Search the material and gather each line with "computer" in it.
*** Begin section ***
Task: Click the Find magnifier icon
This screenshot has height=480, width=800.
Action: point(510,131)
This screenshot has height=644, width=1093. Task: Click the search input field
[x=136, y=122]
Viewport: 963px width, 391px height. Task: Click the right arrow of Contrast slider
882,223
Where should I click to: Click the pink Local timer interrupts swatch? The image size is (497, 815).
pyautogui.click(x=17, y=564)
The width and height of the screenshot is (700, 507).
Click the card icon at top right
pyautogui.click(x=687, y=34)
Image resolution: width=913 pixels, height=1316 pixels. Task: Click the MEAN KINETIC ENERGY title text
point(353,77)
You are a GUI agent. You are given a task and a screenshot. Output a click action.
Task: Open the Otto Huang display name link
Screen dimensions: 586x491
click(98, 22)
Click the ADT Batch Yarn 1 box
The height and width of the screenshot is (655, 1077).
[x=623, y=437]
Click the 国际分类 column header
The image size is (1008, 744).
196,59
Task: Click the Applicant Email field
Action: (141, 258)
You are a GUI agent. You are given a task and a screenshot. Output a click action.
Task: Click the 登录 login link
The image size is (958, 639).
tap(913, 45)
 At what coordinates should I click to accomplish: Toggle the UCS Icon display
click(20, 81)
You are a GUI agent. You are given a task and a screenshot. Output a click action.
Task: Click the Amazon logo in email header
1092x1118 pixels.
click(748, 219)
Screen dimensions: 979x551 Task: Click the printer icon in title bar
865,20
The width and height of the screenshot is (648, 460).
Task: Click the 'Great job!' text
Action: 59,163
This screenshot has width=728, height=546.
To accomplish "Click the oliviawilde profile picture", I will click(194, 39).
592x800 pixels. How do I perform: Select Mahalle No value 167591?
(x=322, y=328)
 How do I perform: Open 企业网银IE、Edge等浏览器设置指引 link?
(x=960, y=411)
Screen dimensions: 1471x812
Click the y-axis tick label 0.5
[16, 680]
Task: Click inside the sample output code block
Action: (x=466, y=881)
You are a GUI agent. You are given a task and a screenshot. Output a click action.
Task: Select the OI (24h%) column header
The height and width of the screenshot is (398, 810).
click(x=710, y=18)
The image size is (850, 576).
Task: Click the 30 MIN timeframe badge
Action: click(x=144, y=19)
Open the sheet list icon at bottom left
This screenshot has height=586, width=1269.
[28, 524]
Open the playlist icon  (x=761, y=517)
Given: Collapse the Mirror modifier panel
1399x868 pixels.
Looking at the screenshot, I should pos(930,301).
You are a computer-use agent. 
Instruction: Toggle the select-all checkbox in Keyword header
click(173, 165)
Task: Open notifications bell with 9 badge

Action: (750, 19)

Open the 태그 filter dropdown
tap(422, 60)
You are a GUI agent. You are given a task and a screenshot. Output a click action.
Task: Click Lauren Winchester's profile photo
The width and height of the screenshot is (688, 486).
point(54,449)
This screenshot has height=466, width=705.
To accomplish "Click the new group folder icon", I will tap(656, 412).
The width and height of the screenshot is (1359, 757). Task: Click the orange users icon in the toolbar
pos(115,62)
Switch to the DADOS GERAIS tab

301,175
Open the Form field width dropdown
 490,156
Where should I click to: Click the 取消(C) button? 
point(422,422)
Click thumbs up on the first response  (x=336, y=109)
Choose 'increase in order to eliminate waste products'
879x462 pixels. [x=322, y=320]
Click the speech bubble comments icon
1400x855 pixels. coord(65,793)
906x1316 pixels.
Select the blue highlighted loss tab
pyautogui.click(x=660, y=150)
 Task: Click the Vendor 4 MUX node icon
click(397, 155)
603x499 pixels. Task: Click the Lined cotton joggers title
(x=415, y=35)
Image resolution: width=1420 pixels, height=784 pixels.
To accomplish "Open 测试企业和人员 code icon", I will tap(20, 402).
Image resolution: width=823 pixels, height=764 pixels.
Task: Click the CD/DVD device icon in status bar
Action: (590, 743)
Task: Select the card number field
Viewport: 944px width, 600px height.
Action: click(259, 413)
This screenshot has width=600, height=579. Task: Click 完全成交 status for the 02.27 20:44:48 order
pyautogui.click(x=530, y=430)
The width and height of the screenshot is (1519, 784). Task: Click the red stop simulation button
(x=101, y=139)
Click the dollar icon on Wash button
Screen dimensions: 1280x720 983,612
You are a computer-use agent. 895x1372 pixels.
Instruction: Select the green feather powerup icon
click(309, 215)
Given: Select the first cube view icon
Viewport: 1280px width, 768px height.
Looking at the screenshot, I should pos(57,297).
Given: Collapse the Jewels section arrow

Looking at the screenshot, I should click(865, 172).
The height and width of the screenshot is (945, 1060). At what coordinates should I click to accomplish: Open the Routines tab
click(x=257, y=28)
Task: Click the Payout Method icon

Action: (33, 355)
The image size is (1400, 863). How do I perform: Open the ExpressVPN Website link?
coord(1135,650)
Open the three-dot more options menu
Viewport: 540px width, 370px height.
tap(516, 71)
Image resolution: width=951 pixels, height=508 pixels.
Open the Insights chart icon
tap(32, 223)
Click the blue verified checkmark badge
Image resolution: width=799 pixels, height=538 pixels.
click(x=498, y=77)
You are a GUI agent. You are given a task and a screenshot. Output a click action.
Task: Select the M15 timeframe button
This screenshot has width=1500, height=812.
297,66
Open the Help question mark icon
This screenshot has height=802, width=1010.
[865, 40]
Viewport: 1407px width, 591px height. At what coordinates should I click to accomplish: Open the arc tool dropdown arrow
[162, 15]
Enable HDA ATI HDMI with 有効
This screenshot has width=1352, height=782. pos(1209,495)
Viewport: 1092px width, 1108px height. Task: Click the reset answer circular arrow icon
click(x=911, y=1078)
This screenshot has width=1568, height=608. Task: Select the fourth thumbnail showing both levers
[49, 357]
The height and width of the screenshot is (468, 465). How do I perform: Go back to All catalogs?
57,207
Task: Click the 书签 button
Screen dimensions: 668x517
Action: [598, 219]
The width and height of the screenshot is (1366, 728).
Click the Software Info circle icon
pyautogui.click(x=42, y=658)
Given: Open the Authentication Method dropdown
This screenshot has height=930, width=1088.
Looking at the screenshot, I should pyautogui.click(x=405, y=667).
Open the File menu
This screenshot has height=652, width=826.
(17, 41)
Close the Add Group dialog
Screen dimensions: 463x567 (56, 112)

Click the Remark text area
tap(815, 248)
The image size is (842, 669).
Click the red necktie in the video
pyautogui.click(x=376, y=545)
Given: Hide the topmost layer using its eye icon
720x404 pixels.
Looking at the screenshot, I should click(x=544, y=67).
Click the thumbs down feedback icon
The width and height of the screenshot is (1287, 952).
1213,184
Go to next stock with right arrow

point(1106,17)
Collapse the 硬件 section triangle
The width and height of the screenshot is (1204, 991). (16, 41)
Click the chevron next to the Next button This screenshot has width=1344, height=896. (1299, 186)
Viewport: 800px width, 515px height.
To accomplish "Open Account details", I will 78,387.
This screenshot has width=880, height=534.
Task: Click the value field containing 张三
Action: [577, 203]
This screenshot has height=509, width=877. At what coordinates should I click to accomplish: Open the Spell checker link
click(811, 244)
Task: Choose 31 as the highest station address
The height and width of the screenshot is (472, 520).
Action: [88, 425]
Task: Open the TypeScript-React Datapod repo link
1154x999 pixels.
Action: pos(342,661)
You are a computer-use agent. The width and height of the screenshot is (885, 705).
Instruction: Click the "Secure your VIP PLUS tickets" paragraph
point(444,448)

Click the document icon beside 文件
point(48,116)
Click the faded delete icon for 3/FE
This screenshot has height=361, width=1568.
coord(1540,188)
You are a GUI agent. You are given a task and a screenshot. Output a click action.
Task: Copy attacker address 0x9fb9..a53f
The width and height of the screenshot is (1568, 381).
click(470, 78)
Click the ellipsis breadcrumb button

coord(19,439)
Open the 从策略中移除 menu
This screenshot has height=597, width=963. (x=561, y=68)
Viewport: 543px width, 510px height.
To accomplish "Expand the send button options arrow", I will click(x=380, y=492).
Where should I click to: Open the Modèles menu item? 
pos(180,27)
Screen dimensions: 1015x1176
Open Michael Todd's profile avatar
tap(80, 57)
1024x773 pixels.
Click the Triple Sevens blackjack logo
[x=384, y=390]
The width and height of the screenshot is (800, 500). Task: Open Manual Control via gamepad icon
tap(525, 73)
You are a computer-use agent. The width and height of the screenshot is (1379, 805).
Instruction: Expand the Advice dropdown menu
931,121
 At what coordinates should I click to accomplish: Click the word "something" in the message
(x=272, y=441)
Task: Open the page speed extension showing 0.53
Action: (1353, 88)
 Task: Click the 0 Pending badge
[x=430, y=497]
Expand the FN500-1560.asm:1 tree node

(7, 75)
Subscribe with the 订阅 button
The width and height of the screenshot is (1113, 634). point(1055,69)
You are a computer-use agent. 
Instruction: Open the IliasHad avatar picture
*** End section ***
◆ RESULT
You are a computer-use agent. 
You are a computer-use agent. 895x1372 pixels.
You are a computer-use agent. The width and height of the screenshot is (885, 705).
You are a computer-use agent. The width and height of the screenshot is (1379, 805).
You are a computer-use agent. 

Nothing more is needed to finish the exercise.